(PROBLEM):
Copy the following lines word for word, omitting the pictures.

(DATA SUPPLIED):
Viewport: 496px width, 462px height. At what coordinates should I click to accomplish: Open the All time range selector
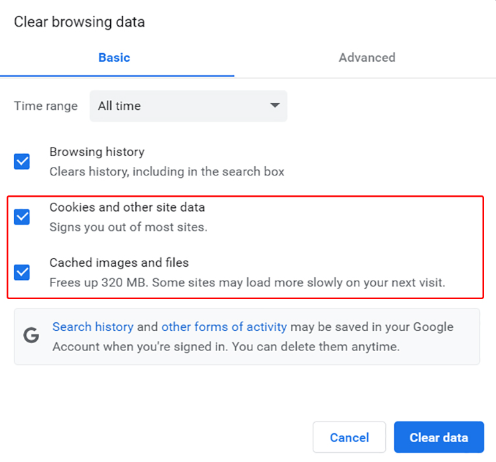click(x=188, y=106)
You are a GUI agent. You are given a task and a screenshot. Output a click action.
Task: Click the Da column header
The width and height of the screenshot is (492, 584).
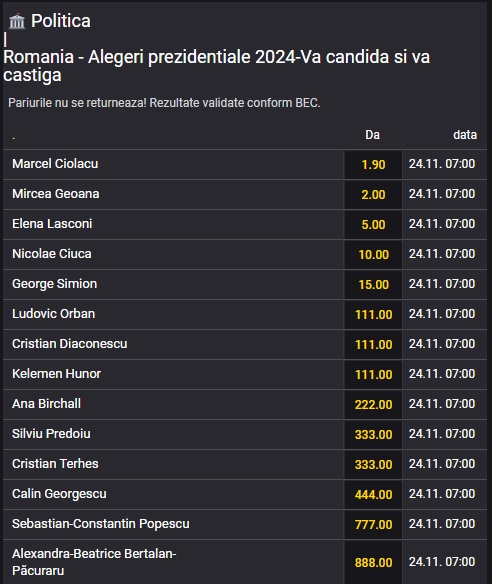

(RESULT OF THIS TASK):
Viewport: 496px width, 462px height. At what coordinates should I click to accomplish: Open the All time range selector
click(x=188, y=106)
You are a GUI agent. You are given a task and a screenshot. Output a click action.
Task: Click the Da column header
The width and height of the screenshot is (492, 584).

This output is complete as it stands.